In 1968 the movement decided to incorporate into its program the computer as a medium of artistic work so as to thereby assert its avantgarde claim and to contribute to the definition of a technology which, as one quite rightly presumed, would define the future of civilization.

Commencing with an exhibition of Concrete and Constructive Art, Nove tendencije, in Zagreb , in 1961, the New Tendencies rapidly developed into a dynamic movement dedicated to ‘visual research’. Around the mid 1960s, the New Tendencies triggered an international Op-Art-Boom, which was endorsed by participation in an exhibition entitled The Responsive Eye, at the New York MoMA, in 1965.

However, success brought the New Tendencies no closer to its aims: the assertion of ‘art as research’ and the establishment of new forms of distribution beyond the art market, which should be accessible to everyman. The organizers of the New Tendencies decided to bring their strategy up-to-date and, in the summer of 1968, initiated in the context of the fourth exhibition, Tendencije 4, the program ‘Computer and Visual Research’. Until 1973 the supporting institution of the New Tendencies, the former Gallery of Contemporary Art Zagreb – today the Museum of Contemporary Art – had dedicated itself to artistic research by computer with a series of international exhibitions and symposia. At the peak of the Cold War artists and scientists throughout the world presented their work in Zagreb . The New Tendencies thus established a unique platform for the exchange of ideas and experiences from the area of art, the natural sciences and engineering. With the multi-lingual journal Bit international (1968-73, 9 numbers) Zagreb became a point of initiation for aesthetics and media-theoretical thought.

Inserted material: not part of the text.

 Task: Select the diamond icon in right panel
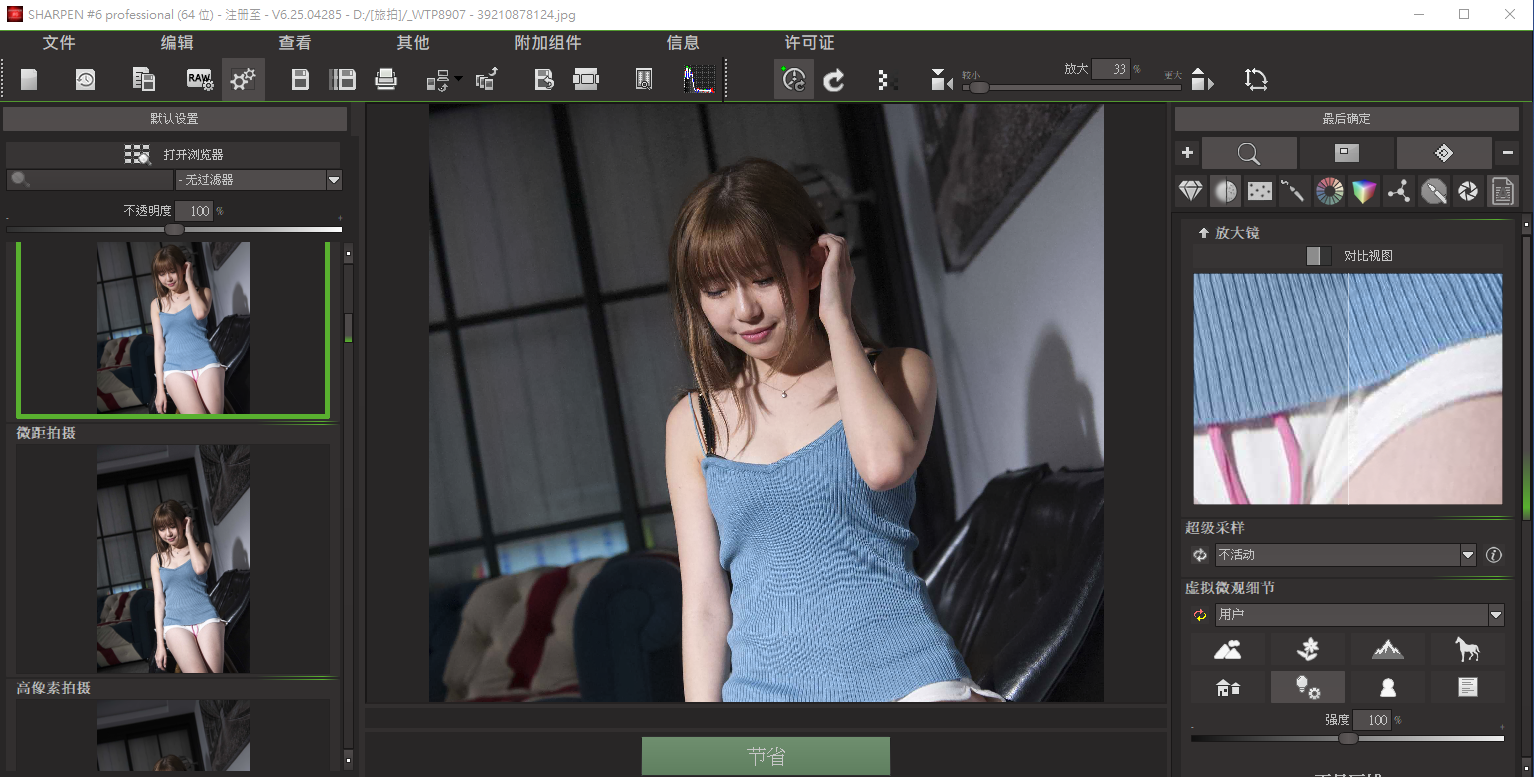pyautogui.click(x=1190, y=190)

The organizers of the Zabrab Tendencies initially sought to consciously accompany and form the historical transition in which the computer was perceived as medium of artistic creation. They set computer generated works in relation to Constructive and Kinetic Art (1968/69) and to Concept Art (1973). The arts of the electronic media were not considered as an isolated phenomenon but rather incorporated into the history and discourse of fine-and performing arts. ZKM is comitted to this principle and initiated an exhibition series in the Media Museum that started with The Algorithmic Revolution (2004) and is now be persued with Bit International.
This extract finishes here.